- Mood:
Yearning - Listening to: The Beatles: Sgt. Pepper's
- Reading: Lemon (Lawrence Krauser)
Meanwhile, Eric ponders the meaning of his identity.
My first journal entry on this site finds me in the state I am usually in when writing, which is ponderous. The evening usually provides the best state of mind for this sort of thing, perhaps because one is able to reflect on the day and how it fits into the bigger picture. But enough introduction.
The topic on my mind this evening is my waning intelligence. Over the course of the years I feel I've let myself go in terms of honing my intelligence. Like an out of practice guitarist I am no longer able to coax the melody out of life that I once had no problem conjuring. Sure, the tune may be the same, but the intricacies are no longer. I was once a stellar mind (if I can remember correctly, which I probably cannot, and am simply romanticizing the past to which I can't return for verification), but now I find myself blockaded behind an impenitrable wall of ennui most of the time. This does me no good.
If I had to attribute the construction of this metaphorical wall to anything, I'd say it was a result of my subconscious attempting to deal with social interaction. I've always been monstrously shy to the point of having some sort of personality disorder, and I never liked that I couldn't have fun with people. I always considered myself too far removed from normal to fit in. So (I'm guessing) in an effort to shut my stupid brain off I constructed this wall to separate me from my thoughts, which did the trick but worked far too effectively.

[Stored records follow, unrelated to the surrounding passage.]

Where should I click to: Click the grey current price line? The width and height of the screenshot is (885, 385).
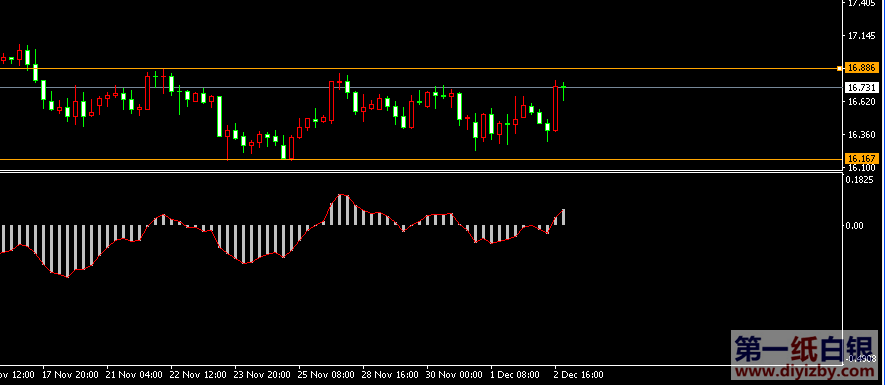[x=420, y=88]
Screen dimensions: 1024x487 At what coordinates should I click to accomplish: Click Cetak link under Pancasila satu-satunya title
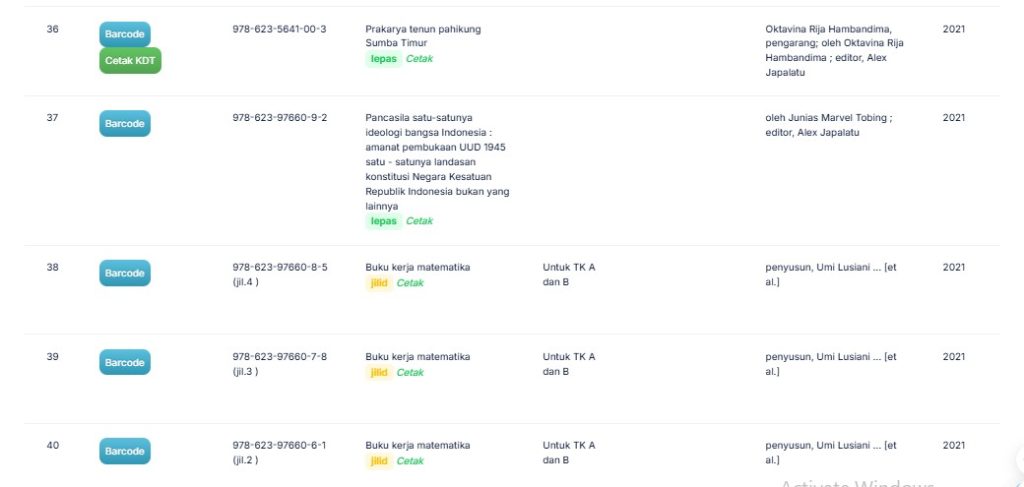point(419,221)
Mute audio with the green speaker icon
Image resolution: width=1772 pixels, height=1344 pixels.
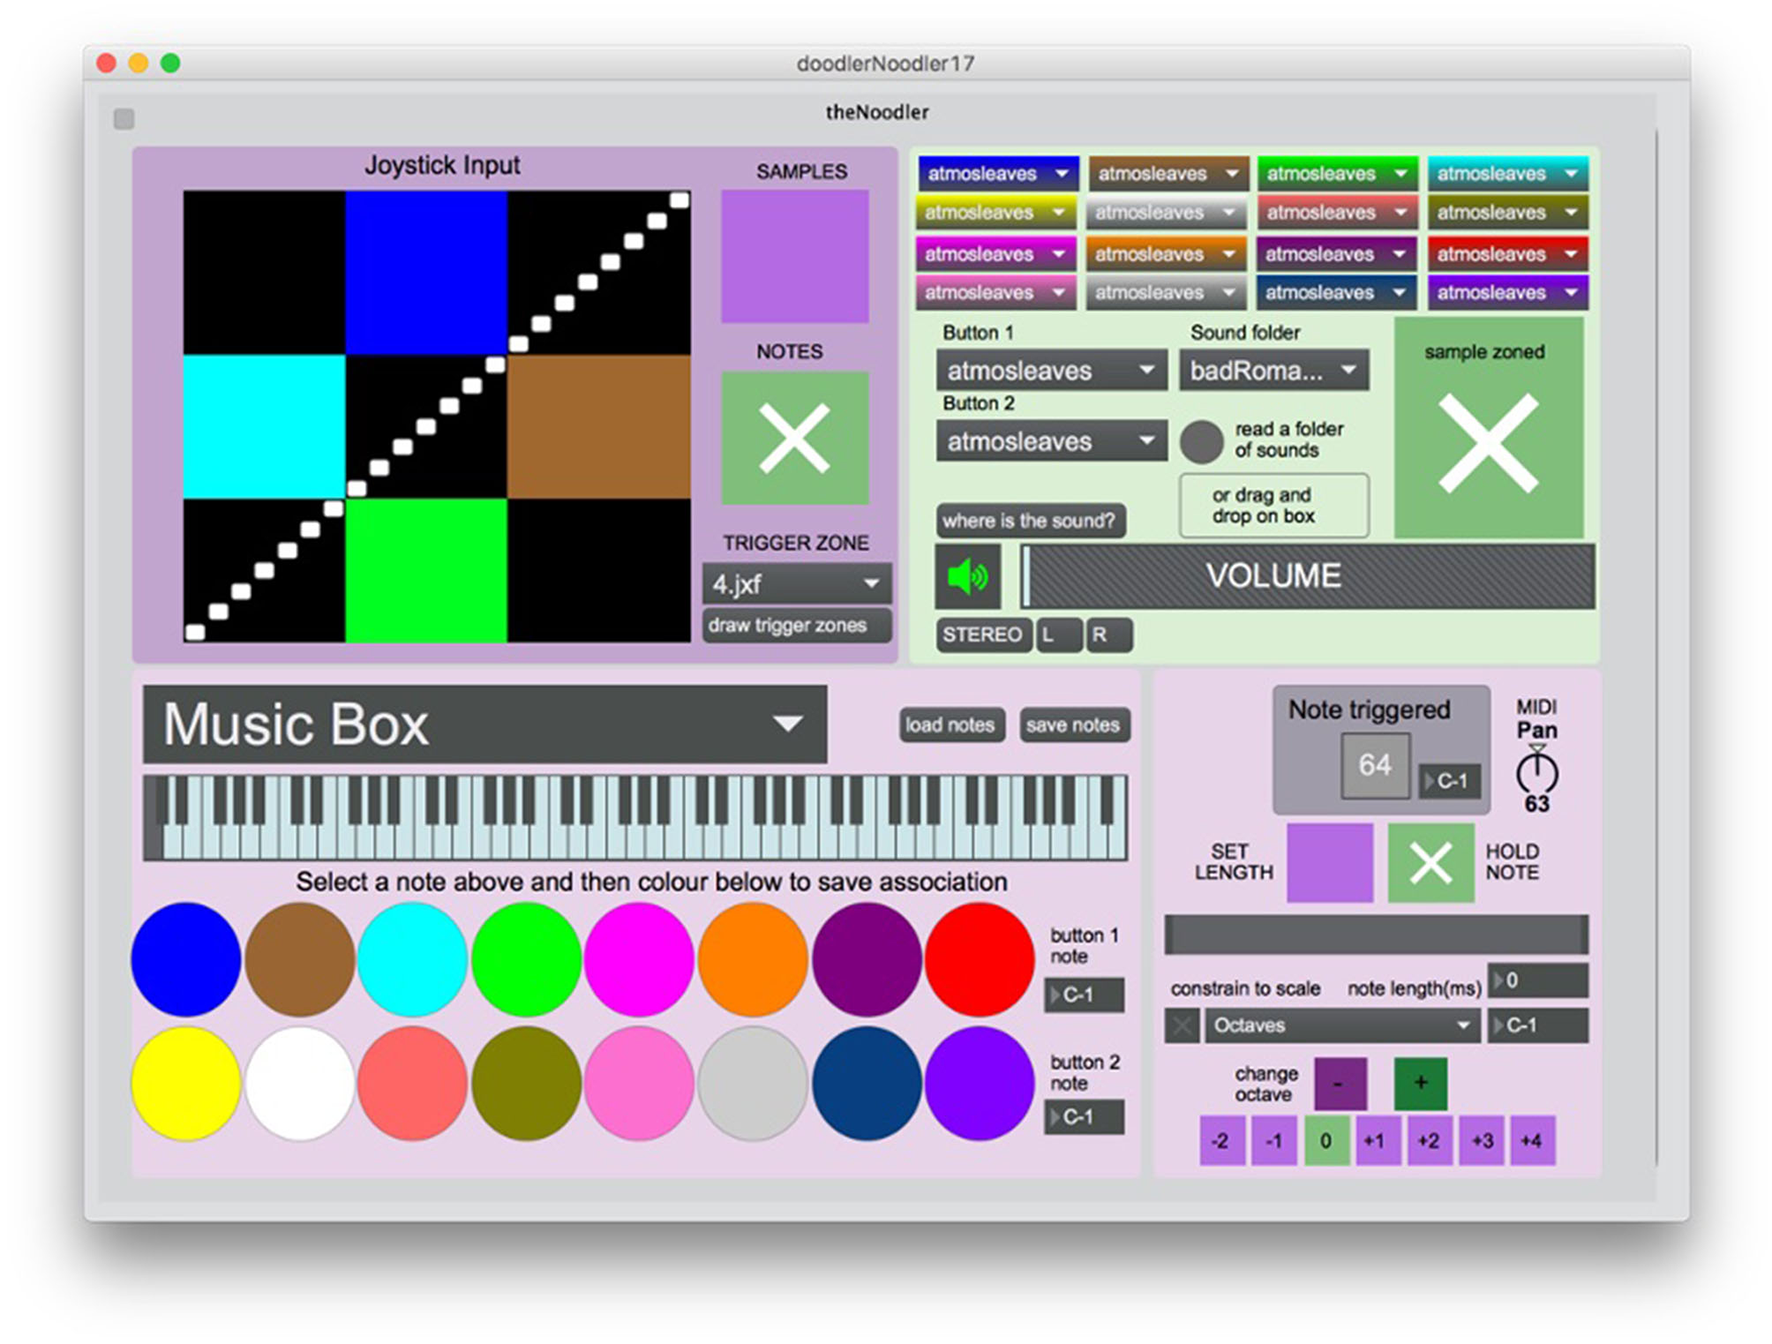967,577
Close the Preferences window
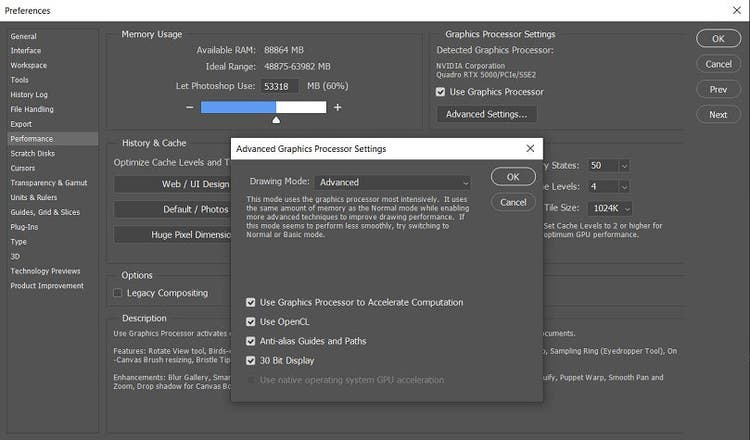 click(736, 10)
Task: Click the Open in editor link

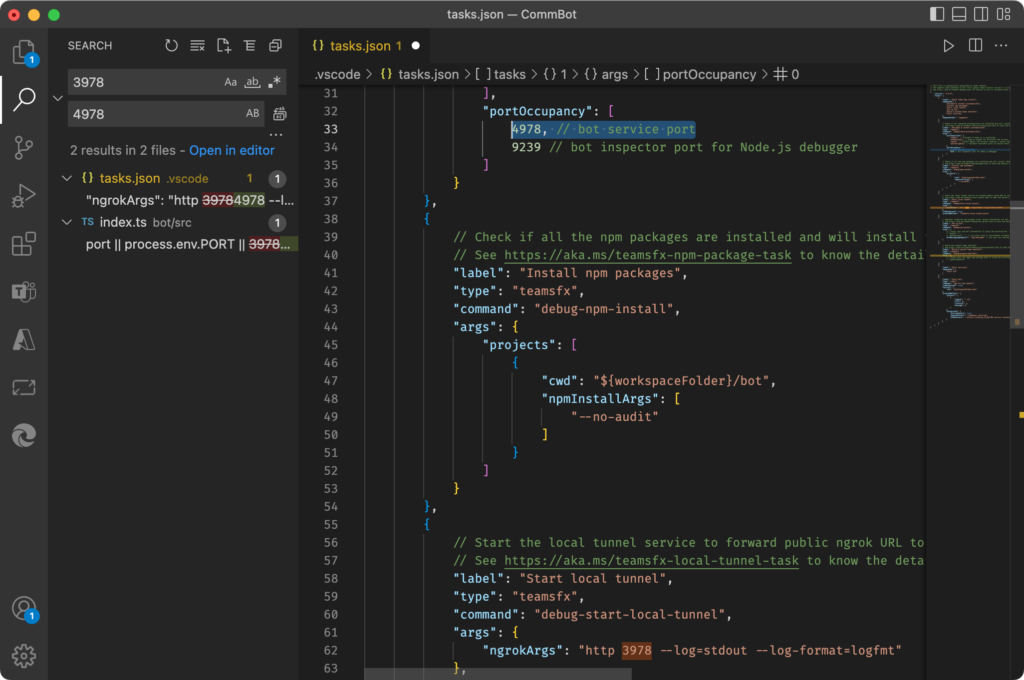Action: 231,150
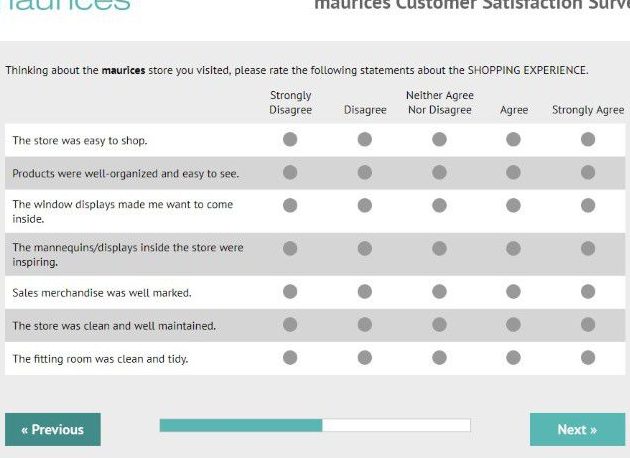Choose Agree for 'The store was clean and well maintained'
This screenshot has height=458, width=630.
(x=513, y=325)
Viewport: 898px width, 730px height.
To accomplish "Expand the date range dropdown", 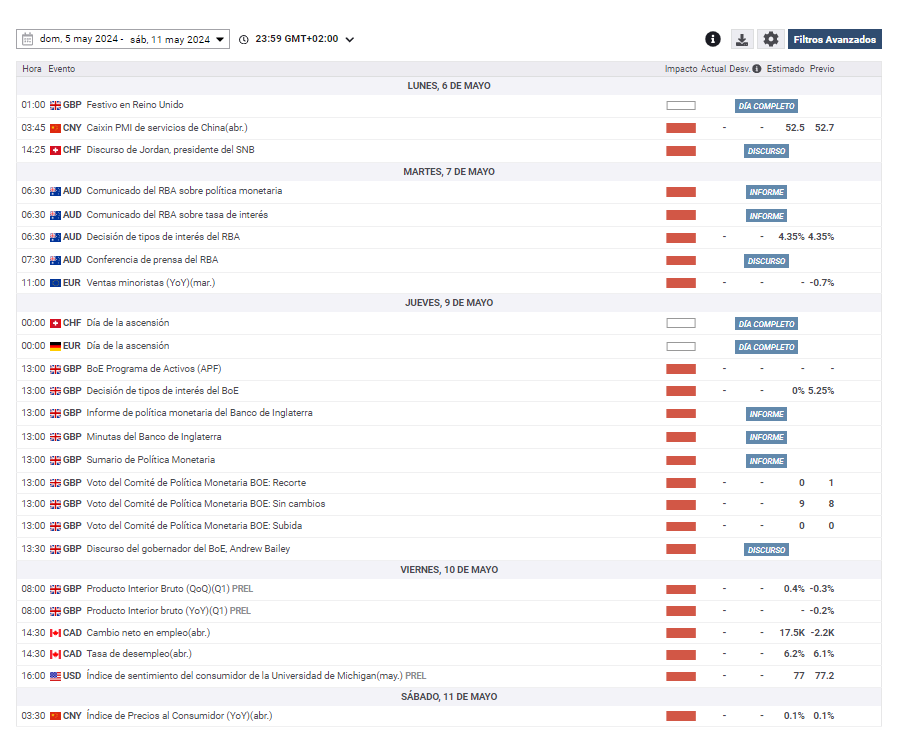I will click(220, 40).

And now, years later, I am a stranger to others and my own brain as well. Had I known the outcome of these theoretical actions I never would have gone through with them. I miss my brain, I miss cohesive thought, and I chiefly miss sharing those thoughts and additional shit with others.
So, most recent computer journal, I need to open everything up again. And in the highly likely event that the aforementioned wall was built up to protect me from my Emotions rather than my thoughts, then it still must come down. I am ready to face myself again, and if I am not ready then I am going to face myself anyway. I am fully aware of who I used to be, but I'm not terribly certain about the me I am today. I've always just assumed that I am an older version of the previous me, but perhaps it's more complex than that. Lord knows I've been through much over the years. All this stuff needs to be properly documented, properly experienced, properly cogitated, and properly felt.
And who better to do all that than me?